Quando, qual è l’occasione più propizia per scriverli?
Succede che qualcuno arrivi in stanza con una frase o un paio di parole tipo “Piccolo ebreo”. A quel punto ci guardiamo in faccia e, con estrema onestà, cerchiamo di concordare quale sarà la sorte di quel “piccolo ebreo” all’interno della canzone.
A quale periodo musicale vorresti essere appartenuto? In quale zona del globo?
Beh, un periodo musicale (o un luogo) vale l’altro. L’importante è sentirsi in accordo con se stessi.
Momenti di lucidità contrapposti a crisi di nervi: con questo volete dare un chiaro segnale ai postumi che la società di oggi vi rende così?
Io, ai postumi, mi sono già affezionato.
Le sentite queste cose nella vita reale?
L’importante è che da ciò che sentiamo individualmente si arrivi alla sovrapposizione di 4 strumenti stretti assieme da un unico intento: legittimare la propria esistenza.
È stato bello offendervi durante il concerto (al Csc ad aprile in apertura ai Faust, ndr) però… oddio, ho avuto bisogno di sfogarmi pure io!!! Perché mai poi…
Credo sia la funzione catartica di un certo modo di intendere il rock. Perché è questo che facciamo, in ultima analisi: rock’n’roll. Con qualche accordo scelto al di fuori degli spartiti di Vasco Rossi.
E a proposito dei live…voglio le tue sensazioni, le emozioni che provi quando sei su un palco…voglio tutto!!!
Disagio. Preferisco starmene in studio a registrare un pezzo e misurarmi con le infinite varianti di composizione e registrazione.
..qualcuno arriva in stanza con una frase tipo “Piccolo ebreo”.,ci guardiamo in faccia e, con estrema onestà, cerchiamo di concordare quale sarà la sorte di quel “piccolo ebreo” all’interno della canzone...
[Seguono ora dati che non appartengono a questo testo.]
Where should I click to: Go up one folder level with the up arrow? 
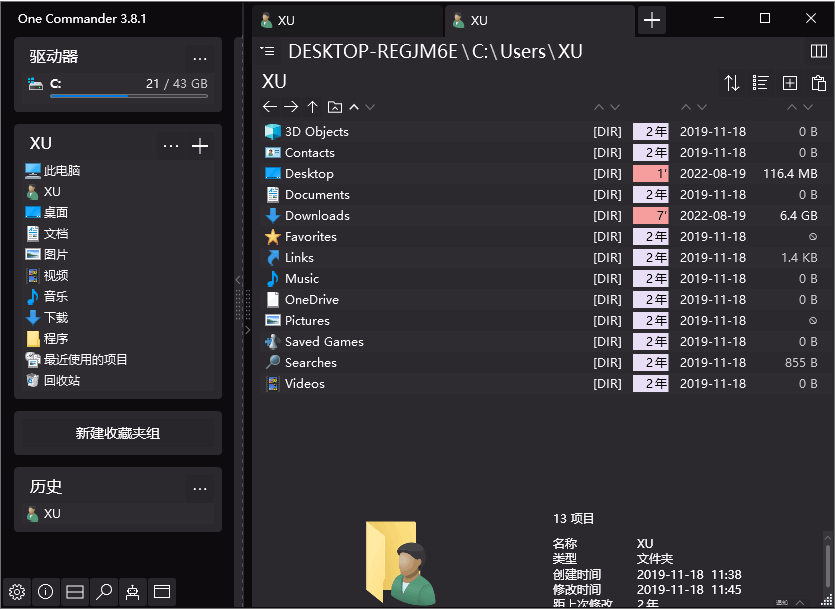point(312,107)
“Dio creò i pazzi perché potessero fare ciò che non è concesso alle persone normali”. Che ne dite?
Non vi è nessuna certezza che il talento sia legato alla pazzia. Spesso però, ne convengo, la pazzia è conseguenza del genio, quando sfugge di mano al suo possessore. A monte di tutto comunque mi pare improbabile l’esistenza di un dio.
Mi date una spiegazione sul perché si può solo o amarvi od odiarvi?
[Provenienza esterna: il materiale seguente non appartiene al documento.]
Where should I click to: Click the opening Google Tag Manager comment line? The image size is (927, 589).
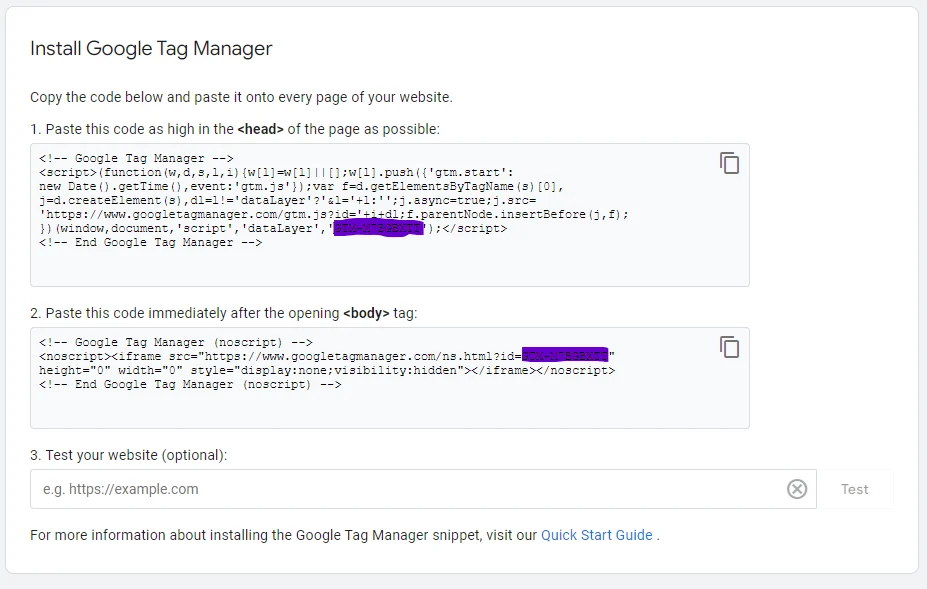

Sbagli: nel mezzo c’è l’indifferenza di chi, ascoltandoci, ci crede intenti ad accordare gli strumenti.
Cosa vuol dire fare della buona musica per voi?
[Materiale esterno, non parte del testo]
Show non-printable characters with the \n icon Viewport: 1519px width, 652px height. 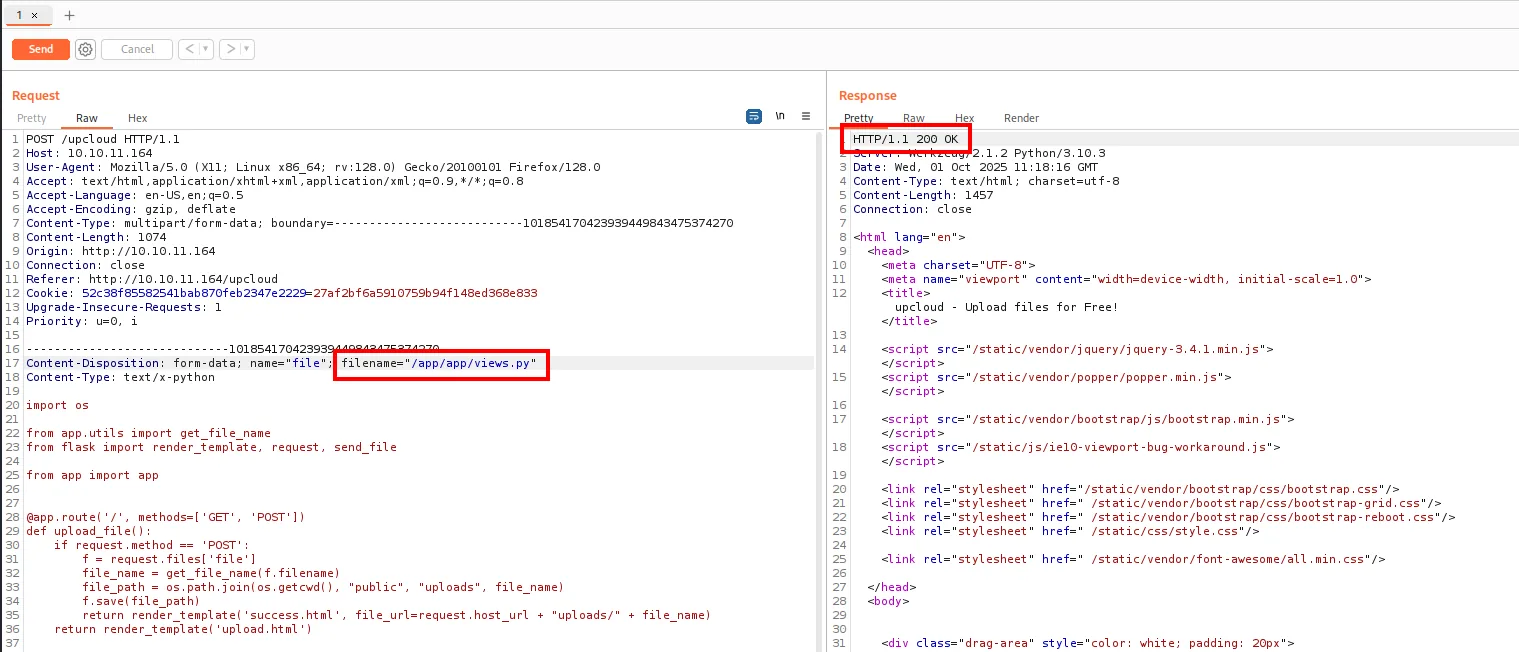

Riuscire a concordarci tra noi su una canzone che abbia la caratteristica di iniziare e terminare in un certo momento e in un certo modo.
Come fa una persona a credere se la vostra è buona musica o solo rumore e tanta confusione?
Se per essere apprezzata la nostra musica avesse bisogno che qualcuno creda nella sua validità potremmo dire di aver fondato l’ennesima religione.
Il messaggio che mi trasmettete mi arriva nella parte inconscia del cervello..
Oro.
Domanda un po’ di rito, ma detta da voi, acquista nuovo vitalità: i gruppi che vi piacciono di più in zona e quelli con cui vorreste collaborare?
Solo il batterista e il bassista frequentano ‘la zona’. Al primo piace un elettronica sul genere Pan Sonic e al secondo il folk nella variante di Nick Drake; se ti vengono in mente dei gruppi della zona che si cimentino con questi generi mettici quelli.
Grazie mille ragazzi!ci vediamo il 20!!